Cautivado por la ALEGRIA

La autobiografía que C.S. Lewis escribió con el título "Surprised by Joy", narra la historia de su conversión de ateo a cristiano anglicano. Con la honradez que le caracteriza, abre de par en par su alma, sin elevaciones espirituales ni sentimentalismos. Su recorrido es un recorrido guiado por un afecto razonable o por una razón afectiva, nada más humano pues son dos elementos constitutivos de la libertad. El momento de la conversión, o mejor, el momento en que toma conciencia de su conversión, es descrito como el momento de la máxima libertad de un hombre frente a su destino, frente a Dios y frente a sí mismo. La fe, sin que lo diga explícitamente, se define como el reconocimiento, caer en la cuenta, no solo de la existencia de Dios, sino de Su presencia discreta en la vida de todo hombre, nada que ver con un salto en el vacío, una exaltación emotiva o una firme convicción, sino más bien, la rendición frente a la evidencia. Su lectura me provocó algunas de las reflexiones que ahora comparto.

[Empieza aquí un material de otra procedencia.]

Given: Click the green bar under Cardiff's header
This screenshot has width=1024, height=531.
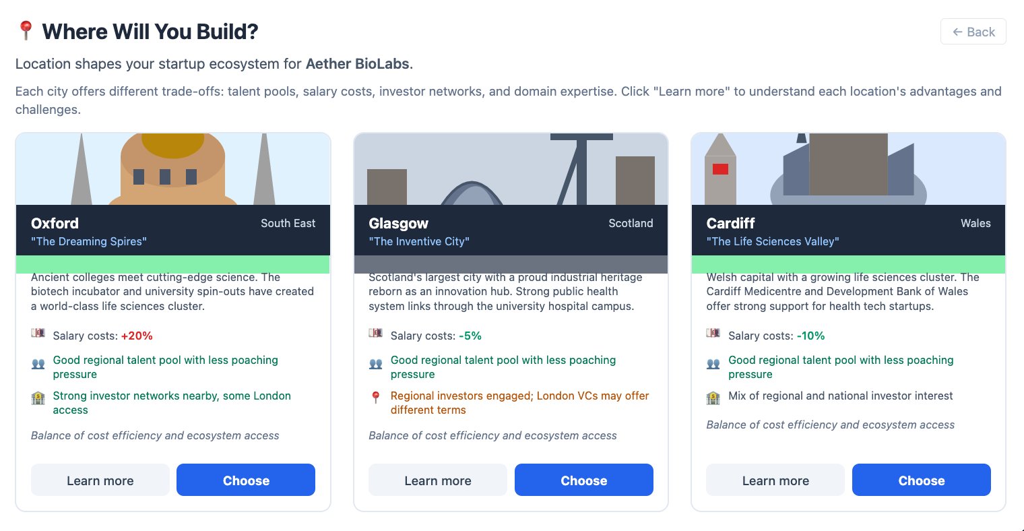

¿Qué es la Alegría? "...deseo insatisfecho, que es en sí mismo más deseable que cualquier otra satisfacción. Lo llamo Alegría, que aquí es un término técnico y se debe distinguir tanto de Felicidad como de Placer. La Alegría (en mi sentido) tiene una característica, y sólo una...quien la haya experimentado deseará que vuelva...Pero la Alegría nunca está en nuestras manos y el placer a menudo sí." Así describe Lewis desde el inicio la experiencia de la Alegría. Términos como satisfacción, felicidad, placer, experiencia, se revelan cargados una densidad vital renovada. No son solo palabras, son el reconocimiento de un acontecimiento, que la Alegría se nos da como don.

La Alegría es el presentimiento de Algo o Alguien, siempre asociada a la nostalgia, es decir, al deseo de tener de nuevo presente aquello que la provoca. La Alegría no es simple gozo estético, satisfacción placentera o autocomplasencia, es el reconocimiento afectivo de aquello que deseamos.

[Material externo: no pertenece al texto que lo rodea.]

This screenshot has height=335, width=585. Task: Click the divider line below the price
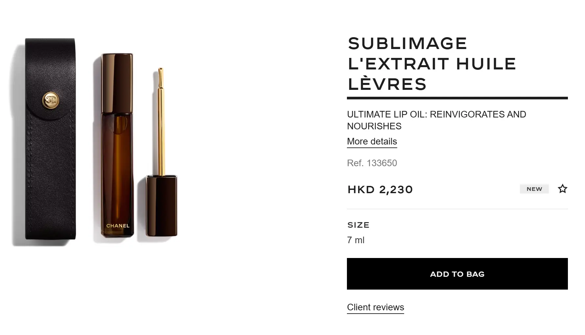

"No soy yo, sólo soy un recuerdo. ¡Mira! ¡Mira! ¿A qué te recuerdo?" Estas palabras nos recuerdan aquellas de San Agustín en las Confesiones. Lewis reconoce que sólo la presencia del objeto suscita el deseo. De esta forma el deseo es el síntoma, el signo de la presencia de otra cosa. La forma de lo deseado está en el deseo y el deseo nace del objeto que lo provoca. Estas reflexiones lo llevan a reconocer no sólo la existencia del objeto como aquello que despierta el deseo, sino la existencia y la presencia de Otro que constantemente suscita el Deseo, el anhelo y ansia de cumplimiento, realización o felicidad.

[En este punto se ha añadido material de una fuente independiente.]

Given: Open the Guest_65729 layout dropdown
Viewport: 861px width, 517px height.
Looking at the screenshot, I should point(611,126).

¿Por qué deseamos? ¿Por qué esperamos? Lewis descubre en la dinámica del deseo la discreta presencia del Misterio, de Dios. Toda la realidad está llena de su presencia, la suave brisa o el furioso batir de las olas, el nacimiento de un niño o la muerte de un anciano, la desgracia y miseria de miles de seres humanos y la alegría y serenidad de otros tantos. No hay parte de la realidad, de la experiencia humana que no esté llena de esta Presencia, de este Ser Misterioso que nos atrae y hace que exista el deseo manifestado en diferentes formas: alegría, tristeza, indignación, dicha. Si deseamos es porque existe aquello que deseamos.

La objetividad del Misterio. ¿Cómo reconocer aquello que no se percibe por los sentidos? ¿Cómo afirmar la existencia de aquello que no vemos? ¿Cómo nombrar a Aquel que aún siendo "más objetivo que los cuerpos, porque no está como ellos, revestido por nuestros sentidos", existe? ¿Quién es "el Otro desnudo, sin figura...desconocido, indefinido" y sin embargo deseado?

La experiencia del Misterio, la afirmación de la existencia de Dios, el reconocimiento de que una persona, Jesús de Nazaret, es la imagen, el rostro, la definición, la voz, el gesto y la caricia del Creador, Padre y Señor de la Historia, nos llega a través de quienes lo reconocen y lo hacen presente. No es posible imaginar mayor desproporción entre el Otro, el objeto del deseo, y la forma tan vulgar y prosaica que toma para que podamos reconocerlo.

Esto es la Navidad, el enorme atrevimiento de afirmar que Dios es ese niño que yace en el pesebre. Atrevimiento que solo Dios podía realizar, loco de amor por nosotros hasta hacerse el objeto reconocible de nuestra alegría.